Which advisors will get hurt by crowdfunding?

Which advisors will get hurt by crowdfunding?

Which advisors will get hurt by crowdfunding? A new study finds entrepreneurs looking for capital are increasingly turning to equity crowdfunding platforms in the process threatening revenue for brokers and advisors focused on accredited investors.

A UK study released last week that examines the equity crowdfunding scene suggests entrepreneurs are avoiding banks and traditional private equity firms and opting for the quicker route of alternative financing.
 
As the trend continues to spread here in Canada, advisors focused on presenting accredited investors with those kinds of equity and IPO opportunities may find themselves shut out.
 
“Banks are just too expensive and VCs want too high an amount of money. Also, they require you to have revenue, so when you don’t have revenue it’s a pretty hard thing to crack,” the report from University of St.
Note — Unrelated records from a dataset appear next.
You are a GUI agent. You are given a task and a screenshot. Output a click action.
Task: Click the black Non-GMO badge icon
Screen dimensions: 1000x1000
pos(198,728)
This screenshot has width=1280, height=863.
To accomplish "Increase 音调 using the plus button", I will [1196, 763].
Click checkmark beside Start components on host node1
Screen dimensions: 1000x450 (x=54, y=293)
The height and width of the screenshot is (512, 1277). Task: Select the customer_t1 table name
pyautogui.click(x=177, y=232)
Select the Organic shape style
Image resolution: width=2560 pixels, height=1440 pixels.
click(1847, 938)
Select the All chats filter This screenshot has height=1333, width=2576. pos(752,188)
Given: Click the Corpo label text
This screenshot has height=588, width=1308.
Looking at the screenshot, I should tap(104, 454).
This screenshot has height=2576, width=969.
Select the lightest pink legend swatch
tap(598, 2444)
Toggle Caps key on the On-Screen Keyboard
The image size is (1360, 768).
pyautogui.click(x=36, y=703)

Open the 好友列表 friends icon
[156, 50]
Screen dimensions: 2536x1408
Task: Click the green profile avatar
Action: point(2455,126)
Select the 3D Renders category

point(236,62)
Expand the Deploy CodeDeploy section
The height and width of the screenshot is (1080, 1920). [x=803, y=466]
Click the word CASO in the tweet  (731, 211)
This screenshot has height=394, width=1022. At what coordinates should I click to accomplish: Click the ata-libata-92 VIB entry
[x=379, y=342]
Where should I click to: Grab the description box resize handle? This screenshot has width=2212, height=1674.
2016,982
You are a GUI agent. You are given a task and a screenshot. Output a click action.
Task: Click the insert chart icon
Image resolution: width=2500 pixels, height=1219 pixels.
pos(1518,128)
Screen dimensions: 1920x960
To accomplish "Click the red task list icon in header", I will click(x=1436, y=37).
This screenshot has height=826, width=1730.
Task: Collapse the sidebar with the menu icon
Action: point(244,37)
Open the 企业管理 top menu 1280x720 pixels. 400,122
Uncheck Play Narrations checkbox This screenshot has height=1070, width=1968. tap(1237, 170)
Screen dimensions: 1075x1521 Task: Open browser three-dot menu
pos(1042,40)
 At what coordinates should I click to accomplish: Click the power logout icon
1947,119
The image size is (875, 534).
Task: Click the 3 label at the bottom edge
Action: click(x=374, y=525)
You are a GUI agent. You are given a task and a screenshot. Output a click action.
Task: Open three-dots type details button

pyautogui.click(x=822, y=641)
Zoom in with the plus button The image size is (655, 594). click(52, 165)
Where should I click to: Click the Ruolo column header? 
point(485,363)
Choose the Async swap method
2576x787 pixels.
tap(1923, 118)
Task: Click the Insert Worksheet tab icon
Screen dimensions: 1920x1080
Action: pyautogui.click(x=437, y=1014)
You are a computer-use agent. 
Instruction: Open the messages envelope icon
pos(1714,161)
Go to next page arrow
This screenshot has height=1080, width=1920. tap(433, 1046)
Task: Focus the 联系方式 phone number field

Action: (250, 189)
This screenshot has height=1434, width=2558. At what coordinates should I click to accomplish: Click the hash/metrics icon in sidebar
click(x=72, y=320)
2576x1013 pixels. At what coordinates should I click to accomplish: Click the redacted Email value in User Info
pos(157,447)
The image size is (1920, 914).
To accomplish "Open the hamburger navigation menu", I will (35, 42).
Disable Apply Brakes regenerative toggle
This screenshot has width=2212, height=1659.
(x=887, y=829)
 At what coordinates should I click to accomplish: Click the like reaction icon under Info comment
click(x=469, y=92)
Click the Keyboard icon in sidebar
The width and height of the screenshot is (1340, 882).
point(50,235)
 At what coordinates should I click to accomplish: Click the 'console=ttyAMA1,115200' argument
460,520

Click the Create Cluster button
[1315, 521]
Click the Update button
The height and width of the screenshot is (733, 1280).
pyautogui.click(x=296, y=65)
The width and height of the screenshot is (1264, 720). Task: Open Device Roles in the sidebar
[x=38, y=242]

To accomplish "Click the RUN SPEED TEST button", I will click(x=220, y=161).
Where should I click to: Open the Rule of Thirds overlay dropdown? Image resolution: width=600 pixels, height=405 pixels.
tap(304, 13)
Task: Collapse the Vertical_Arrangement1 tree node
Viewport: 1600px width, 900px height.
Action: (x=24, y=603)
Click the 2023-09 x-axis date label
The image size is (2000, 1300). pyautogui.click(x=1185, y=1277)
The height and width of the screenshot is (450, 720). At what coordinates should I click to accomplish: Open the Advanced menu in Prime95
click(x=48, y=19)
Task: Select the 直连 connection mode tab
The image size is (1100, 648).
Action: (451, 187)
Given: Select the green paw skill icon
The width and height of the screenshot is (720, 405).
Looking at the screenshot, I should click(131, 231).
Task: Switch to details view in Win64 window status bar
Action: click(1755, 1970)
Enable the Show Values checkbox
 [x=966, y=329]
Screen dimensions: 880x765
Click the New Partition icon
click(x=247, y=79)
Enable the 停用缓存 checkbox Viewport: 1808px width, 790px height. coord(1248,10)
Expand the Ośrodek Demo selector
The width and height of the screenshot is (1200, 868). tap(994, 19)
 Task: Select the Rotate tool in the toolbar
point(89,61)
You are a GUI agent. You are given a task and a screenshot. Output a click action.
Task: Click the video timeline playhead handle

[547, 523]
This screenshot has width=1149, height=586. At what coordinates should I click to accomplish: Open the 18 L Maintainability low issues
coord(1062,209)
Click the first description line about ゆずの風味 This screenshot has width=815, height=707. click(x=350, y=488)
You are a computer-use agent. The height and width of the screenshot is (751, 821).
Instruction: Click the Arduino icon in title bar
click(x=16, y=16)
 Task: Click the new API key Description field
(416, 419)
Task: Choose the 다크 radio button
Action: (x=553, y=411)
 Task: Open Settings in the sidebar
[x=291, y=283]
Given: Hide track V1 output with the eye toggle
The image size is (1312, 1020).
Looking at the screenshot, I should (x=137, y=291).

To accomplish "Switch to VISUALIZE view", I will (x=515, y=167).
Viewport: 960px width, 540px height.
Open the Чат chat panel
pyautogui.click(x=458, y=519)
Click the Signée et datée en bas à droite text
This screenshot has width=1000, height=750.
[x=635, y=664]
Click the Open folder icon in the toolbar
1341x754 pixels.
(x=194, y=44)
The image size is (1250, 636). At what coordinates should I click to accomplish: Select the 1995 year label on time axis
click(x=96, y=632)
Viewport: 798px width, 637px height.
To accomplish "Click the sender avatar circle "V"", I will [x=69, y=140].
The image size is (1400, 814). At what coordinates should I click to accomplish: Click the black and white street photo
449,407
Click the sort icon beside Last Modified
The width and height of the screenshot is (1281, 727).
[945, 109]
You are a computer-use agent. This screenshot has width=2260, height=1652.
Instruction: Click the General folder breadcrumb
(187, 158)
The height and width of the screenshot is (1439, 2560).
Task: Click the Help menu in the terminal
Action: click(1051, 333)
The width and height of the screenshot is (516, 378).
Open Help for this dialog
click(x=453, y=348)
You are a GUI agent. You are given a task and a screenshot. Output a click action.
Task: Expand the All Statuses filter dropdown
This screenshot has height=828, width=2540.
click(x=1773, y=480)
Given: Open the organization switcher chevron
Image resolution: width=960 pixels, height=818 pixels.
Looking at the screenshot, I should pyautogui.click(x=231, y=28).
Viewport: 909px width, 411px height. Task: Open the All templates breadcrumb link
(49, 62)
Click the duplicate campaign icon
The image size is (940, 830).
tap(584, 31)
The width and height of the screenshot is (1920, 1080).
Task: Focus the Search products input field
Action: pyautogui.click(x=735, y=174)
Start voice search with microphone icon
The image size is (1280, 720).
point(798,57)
Andrews professors Ross Brown, Suzanne Mawson, Alexander Rowe and Colin Mason states. “And it’s not like Silicon Valley where people will invest in pre-revenue companies based on valuations of individuals like engineers or MBA candidates.”
 
Almost three quarters of the entrepreneurs surveyed for this report said that they turned to equity crowdfunding as a result of other financing sources, such as banks and private equity firms, being difficult to tap. More troubling, perhaps, was many of these entrepreneurs admitted that they hadn’t even attempted to seek bank financing.
 
The end result is clear and one Canadian advisors working with accredited investors may have to deal with in the coming years as equity crowdfunding steps into the spotlight.

Ironically, that development is already on the radar screens of industry veterans as provincial securities commissions introduce new rules to allow unaccredited investors to invest small sums into private investments.

“While the commissions have taken a few steps to reduce such costs for issuers, the commissions’ efforts are predominantly investor protection,” said Former IIAC Managing Director Barb Amsden. “In this, crowdfunding rules seem to constitute burning the registrant candle at both ends:  continuing to heat up the regulation of IIROC and MFDA dealers and advisors generally, while incinerating traditional capital-raising and support opportunities for these same registrants.”